Aangeleverde tekst →
━━━━━━

4.4Het oordeel van de rechtbank
Ten aanzien van het onder 1 ten laste gelegde:
De rechtbank acht bewezen hetgeen onder 1 is ten laste gelegd en overweegt daartoe als volgt.
Naar het oordeel van de rechtbank staat voldoende vast dat op 1 februari 2017 een poging tot woninginbraak heeft plaatsgevonden. De poging werd begaan door een groep van vijf jongens. Getuige [getuige 2] heeft verklaard dat dezelfde avond bij zijn woning is aangebeld. Dit is vlak in de buurt van het adres waar de poging tot inbraak heeft plaatsgevonden. Vanuit zijn woning zag [getuige 2] een groep van vijf jongens op straat staan. Vervolgens is hij de jongens gaan zoeken. Hij zag diezelfde jongens vervolgens eerst op de kruising van de Sterappelstraat en de Kaneelappelstraat staan. Daarna zag hij de jongens vanuit de Sterappelstraat komen lopen en zag hij dat ze doorliepen langs de school in de richting van de Boomgaardlaan. Vervolgens zag hij de jongens in de Jonagoldstraat rennen. Verbalisanten kwamen ter plekke en ontmoetten getuige [getuige 2] die hen erop wijst dat de jongens inmiddels richting de woonboten zijn gerend. Vervolgens werden, kort na de poging inbraak, in de nabije omgeving drie jongens aangehouden, onder wie verdachte.
De rechtbank ziet zich voor de vraag gesteld of bewezen kan worden dat deze aangehouden verdachten de daders van de poging inbraak betreffen. Verdachte draagt tijdens zijn aanhouding een groene jas en voldoet daarmee aan het door de getuige opgegeven signalement. Deze kleding komt tevens overeen met wat de verbalisant op de beelden heeft gezien en verdachte wordt op deze beelden herkend. Met betrekking tot deze beelden heeft de rechtbank, na het zien van de beelden in raadkamer, geoordeeld dat deze duidelijk genoeg zijn om de waarneming en de verslaglegging daarvan in een proces-verbaal betrouwbaar te achten en te kunnen gebruiken voor het bewijs.

━━━━━━

Fragment dataset →
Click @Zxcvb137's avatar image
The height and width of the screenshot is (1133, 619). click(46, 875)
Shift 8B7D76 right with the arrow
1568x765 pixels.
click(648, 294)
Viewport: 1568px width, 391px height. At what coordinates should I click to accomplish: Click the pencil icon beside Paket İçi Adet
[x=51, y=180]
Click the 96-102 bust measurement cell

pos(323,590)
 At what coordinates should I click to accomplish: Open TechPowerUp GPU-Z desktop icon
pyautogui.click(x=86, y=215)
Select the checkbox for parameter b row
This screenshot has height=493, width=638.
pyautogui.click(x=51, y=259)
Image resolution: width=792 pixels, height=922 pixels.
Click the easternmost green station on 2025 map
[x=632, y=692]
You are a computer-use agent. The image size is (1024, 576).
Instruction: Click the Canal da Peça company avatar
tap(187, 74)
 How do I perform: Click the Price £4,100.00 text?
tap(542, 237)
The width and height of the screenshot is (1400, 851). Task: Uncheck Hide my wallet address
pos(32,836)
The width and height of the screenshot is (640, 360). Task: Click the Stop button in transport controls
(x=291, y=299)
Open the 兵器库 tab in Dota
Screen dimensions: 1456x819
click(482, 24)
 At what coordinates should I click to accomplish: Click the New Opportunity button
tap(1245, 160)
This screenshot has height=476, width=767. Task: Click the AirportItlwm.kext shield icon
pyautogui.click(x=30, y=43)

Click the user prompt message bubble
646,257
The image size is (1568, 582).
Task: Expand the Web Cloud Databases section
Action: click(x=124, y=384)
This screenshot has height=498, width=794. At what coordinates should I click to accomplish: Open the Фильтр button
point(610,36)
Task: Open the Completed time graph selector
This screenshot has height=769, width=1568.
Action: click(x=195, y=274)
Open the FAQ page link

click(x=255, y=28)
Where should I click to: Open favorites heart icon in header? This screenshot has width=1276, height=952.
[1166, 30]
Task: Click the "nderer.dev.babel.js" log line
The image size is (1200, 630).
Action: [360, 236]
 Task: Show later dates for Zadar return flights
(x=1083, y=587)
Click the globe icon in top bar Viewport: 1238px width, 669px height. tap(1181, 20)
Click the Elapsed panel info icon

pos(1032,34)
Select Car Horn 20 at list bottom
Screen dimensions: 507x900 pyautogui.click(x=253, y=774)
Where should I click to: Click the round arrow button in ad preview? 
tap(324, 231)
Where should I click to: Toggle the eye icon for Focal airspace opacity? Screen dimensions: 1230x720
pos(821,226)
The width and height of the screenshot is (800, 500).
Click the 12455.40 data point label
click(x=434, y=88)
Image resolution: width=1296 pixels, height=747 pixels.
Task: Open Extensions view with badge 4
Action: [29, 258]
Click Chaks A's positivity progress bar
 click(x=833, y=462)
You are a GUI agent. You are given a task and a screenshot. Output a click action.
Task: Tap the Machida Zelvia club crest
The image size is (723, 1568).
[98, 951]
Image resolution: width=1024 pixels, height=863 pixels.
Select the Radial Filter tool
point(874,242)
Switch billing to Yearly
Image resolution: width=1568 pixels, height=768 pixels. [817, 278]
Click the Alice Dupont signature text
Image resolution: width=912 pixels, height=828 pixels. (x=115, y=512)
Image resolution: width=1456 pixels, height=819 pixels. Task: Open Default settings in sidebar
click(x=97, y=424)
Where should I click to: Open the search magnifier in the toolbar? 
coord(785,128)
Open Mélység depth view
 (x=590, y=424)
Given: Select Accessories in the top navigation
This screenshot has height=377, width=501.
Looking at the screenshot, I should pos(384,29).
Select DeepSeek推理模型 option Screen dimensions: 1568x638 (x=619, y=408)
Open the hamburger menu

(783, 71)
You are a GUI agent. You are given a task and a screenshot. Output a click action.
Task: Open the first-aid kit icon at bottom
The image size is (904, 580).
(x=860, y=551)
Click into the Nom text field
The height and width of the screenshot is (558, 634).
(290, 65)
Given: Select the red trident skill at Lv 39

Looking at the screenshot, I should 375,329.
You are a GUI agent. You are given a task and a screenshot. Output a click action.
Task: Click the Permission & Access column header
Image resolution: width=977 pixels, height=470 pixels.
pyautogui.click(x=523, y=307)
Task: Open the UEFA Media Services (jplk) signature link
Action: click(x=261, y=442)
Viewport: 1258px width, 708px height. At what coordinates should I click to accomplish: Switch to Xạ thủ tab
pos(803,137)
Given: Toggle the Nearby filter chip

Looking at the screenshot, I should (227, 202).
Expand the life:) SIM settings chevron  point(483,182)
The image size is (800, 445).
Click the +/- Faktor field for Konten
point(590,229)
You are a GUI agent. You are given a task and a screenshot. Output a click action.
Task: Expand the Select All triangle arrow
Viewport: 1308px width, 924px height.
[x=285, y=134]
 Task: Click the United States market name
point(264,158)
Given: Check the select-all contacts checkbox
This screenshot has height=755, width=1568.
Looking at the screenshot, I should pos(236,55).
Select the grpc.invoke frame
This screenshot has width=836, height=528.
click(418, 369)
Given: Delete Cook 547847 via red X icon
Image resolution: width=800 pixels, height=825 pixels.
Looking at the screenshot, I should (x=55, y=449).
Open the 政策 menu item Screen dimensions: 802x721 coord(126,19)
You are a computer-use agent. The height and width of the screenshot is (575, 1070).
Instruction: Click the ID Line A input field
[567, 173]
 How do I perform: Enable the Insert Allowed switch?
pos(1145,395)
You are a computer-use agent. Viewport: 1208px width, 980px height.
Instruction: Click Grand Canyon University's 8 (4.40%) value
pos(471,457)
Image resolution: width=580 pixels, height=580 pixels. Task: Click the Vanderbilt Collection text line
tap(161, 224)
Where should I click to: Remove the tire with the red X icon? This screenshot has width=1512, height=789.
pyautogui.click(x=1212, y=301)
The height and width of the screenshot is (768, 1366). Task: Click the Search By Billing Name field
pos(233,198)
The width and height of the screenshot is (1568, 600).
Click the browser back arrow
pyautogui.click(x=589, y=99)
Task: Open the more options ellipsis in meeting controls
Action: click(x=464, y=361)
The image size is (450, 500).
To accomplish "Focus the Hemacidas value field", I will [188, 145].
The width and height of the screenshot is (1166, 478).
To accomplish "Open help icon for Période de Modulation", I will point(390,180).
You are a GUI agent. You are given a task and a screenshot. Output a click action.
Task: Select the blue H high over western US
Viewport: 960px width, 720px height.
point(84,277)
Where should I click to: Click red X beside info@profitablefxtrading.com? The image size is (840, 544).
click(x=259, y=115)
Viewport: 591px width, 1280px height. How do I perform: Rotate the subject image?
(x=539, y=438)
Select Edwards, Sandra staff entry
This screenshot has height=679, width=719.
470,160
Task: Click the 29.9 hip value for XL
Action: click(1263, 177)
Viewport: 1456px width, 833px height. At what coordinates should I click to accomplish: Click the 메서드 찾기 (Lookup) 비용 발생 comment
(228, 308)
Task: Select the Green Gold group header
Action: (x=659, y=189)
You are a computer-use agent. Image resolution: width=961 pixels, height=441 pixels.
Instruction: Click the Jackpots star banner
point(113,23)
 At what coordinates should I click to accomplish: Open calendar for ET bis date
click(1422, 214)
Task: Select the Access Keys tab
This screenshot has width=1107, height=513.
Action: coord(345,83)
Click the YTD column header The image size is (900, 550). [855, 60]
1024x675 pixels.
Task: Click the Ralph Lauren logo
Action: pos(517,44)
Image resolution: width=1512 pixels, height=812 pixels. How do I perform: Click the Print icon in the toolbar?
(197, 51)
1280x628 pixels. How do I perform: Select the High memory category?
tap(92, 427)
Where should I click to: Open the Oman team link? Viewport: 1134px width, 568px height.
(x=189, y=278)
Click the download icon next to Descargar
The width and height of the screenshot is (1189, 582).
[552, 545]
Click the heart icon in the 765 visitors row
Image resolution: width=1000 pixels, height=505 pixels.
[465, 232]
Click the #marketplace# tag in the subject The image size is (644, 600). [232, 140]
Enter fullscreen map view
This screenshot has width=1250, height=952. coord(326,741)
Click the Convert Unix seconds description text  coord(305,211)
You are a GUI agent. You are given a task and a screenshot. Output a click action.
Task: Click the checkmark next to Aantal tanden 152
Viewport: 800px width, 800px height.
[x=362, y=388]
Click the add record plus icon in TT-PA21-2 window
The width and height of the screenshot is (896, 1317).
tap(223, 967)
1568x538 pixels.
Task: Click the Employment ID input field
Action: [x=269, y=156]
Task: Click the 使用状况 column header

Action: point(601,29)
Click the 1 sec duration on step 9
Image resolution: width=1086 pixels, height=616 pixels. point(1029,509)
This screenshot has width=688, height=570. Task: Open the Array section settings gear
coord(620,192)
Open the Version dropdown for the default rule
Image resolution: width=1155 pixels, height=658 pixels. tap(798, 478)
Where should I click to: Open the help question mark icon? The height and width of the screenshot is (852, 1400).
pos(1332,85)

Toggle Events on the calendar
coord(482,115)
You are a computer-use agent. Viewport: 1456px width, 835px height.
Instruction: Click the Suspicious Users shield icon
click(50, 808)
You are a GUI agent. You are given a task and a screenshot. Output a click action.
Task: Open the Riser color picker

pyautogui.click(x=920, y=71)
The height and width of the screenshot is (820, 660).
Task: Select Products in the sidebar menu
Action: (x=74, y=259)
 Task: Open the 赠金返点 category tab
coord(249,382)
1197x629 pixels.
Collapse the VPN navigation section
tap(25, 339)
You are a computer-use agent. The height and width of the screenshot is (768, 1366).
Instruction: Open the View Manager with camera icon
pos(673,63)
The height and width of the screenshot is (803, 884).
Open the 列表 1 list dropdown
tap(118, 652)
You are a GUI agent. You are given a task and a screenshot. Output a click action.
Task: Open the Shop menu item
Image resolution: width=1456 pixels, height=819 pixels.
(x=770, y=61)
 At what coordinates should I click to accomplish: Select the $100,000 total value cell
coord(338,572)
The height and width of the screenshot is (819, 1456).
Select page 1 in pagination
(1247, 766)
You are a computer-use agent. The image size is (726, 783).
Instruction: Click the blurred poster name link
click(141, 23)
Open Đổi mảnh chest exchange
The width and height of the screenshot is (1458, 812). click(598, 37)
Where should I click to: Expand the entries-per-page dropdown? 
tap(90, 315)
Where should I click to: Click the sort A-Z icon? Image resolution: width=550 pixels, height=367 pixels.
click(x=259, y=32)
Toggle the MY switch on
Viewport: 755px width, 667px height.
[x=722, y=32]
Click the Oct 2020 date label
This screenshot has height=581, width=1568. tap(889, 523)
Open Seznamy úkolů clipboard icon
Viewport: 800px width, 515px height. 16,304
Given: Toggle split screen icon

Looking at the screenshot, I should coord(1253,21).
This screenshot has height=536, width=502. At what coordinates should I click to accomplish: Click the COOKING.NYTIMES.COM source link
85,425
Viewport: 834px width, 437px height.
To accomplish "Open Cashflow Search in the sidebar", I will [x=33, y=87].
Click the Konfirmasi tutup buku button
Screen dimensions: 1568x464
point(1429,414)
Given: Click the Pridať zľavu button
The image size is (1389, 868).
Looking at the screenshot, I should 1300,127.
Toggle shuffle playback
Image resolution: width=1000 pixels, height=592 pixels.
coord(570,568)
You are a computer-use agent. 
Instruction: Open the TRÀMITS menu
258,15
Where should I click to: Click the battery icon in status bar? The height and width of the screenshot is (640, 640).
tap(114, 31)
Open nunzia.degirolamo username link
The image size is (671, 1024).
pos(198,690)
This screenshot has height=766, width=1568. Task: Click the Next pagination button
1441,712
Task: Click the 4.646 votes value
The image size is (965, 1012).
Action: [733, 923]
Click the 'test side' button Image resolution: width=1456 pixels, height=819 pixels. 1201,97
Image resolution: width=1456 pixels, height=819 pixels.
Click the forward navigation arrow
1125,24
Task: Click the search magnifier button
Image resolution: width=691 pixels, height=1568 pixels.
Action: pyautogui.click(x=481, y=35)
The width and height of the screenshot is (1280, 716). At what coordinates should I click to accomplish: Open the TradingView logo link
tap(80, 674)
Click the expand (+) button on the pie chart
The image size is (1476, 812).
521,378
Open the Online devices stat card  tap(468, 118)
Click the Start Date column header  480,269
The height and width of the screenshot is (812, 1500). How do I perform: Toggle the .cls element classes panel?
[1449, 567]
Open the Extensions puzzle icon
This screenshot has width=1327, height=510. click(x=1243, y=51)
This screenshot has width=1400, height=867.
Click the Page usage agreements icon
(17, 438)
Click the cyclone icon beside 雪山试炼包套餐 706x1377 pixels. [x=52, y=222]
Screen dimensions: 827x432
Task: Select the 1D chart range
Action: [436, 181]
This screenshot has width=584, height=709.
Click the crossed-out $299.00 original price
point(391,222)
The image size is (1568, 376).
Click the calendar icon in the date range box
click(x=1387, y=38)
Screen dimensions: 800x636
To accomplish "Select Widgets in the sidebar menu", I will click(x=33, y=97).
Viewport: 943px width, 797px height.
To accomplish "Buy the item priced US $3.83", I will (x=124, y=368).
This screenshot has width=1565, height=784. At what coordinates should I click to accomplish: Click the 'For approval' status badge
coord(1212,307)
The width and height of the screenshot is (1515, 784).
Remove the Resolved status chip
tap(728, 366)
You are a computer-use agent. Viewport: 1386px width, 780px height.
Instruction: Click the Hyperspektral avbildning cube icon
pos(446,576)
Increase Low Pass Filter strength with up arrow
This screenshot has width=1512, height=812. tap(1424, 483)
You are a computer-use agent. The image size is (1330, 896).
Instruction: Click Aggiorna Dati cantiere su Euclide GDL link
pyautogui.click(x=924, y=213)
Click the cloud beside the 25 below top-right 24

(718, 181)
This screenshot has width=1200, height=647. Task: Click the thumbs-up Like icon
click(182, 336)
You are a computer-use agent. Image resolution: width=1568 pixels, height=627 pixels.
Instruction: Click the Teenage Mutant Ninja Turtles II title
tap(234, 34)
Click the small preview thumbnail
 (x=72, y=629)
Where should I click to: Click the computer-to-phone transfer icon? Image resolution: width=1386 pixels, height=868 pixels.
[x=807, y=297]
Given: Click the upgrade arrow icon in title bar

━━━━━━

Jouw opdrachten →
1 – Leg in één tot drie zinnen uit waarom de rechtbank in het rechtbankoordeel de beelden bruikbaar acht voor het bewijs.
2 – Op welke datum vond de poging tot woninginbraak volgens het rechtbankoordeel plaats?
3 – Pak het rechtbankoordeel op na de laatste zin en schrijf het verder.
De rijen doen hier niet ter zake.

Verwachte antwoorden →
1 – De rechtbank heeft de beelden in raadkamer bekeken en geoordeeld dat ze duidelijk genoeg zijn. Daardoor acht zij de waarneming ervan en de verslaglegging daarvan in een proces-verbaal betrouwbaar. Om die reden kunnen de beelden voor het bewijs worden gebruikt.

2 – Op 1 februari 2017.

3 –
Ten tijde van de aanhouding valt de verbalisanten op dat verdachte hevig trilde en een versnelde ademhaling had. Verdachte heeft hiervoor geen verklaring gegeven.
Gelet op het voorgaande stelt de rechtbank vast dat verdachte één van de vijf jongens was die de poging tot inbraak hebben gepleegd.
De rechtbank stelt voorop dat de betrokkenheid aan een strafbaar feit als medeplegen kan worden aangemerkt indien is komen vast te staan dat bij het begaan daarvan sprake is geweest van een voldoende nauwe en bewuste samenwerking.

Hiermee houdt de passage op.